**** Task material
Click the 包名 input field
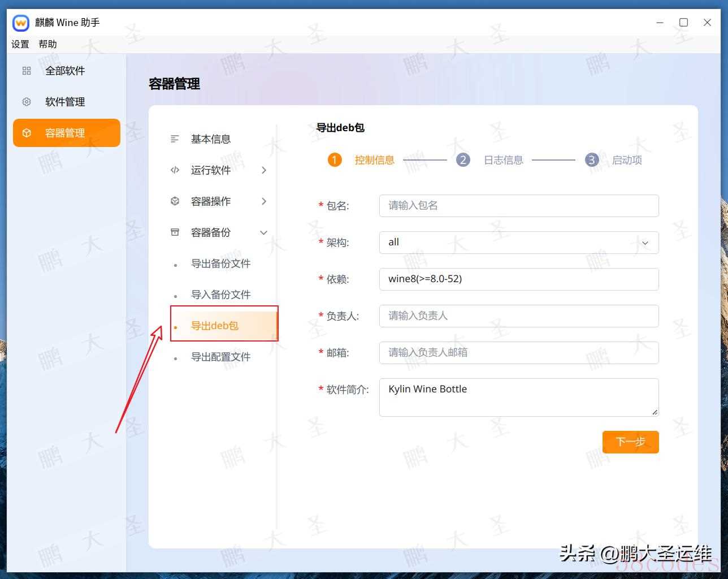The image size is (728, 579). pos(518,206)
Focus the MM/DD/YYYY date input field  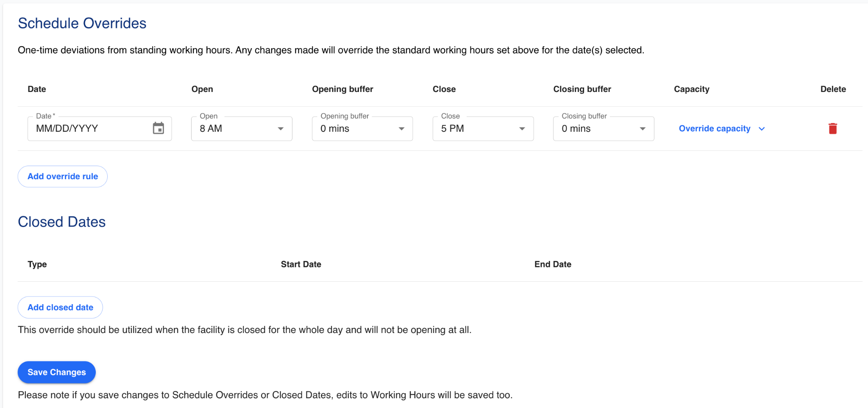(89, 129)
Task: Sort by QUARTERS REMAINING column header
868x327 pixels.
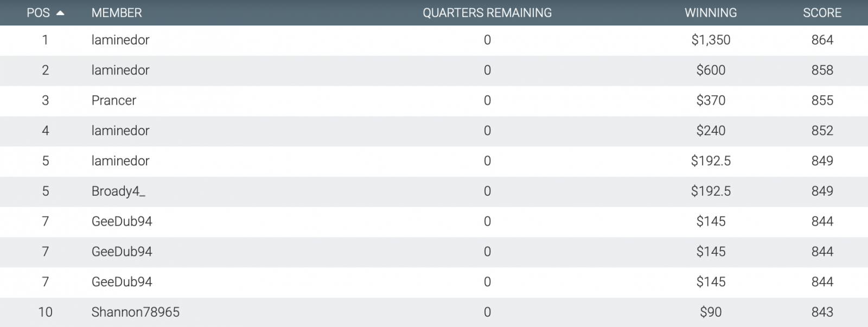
********
Extract exactly the lines above from the line containing "Task: Sort by" through the last one, both ends included, but not the pictures.

Task: Sort by QUARTERS REMAINING column header
868x327 pixels.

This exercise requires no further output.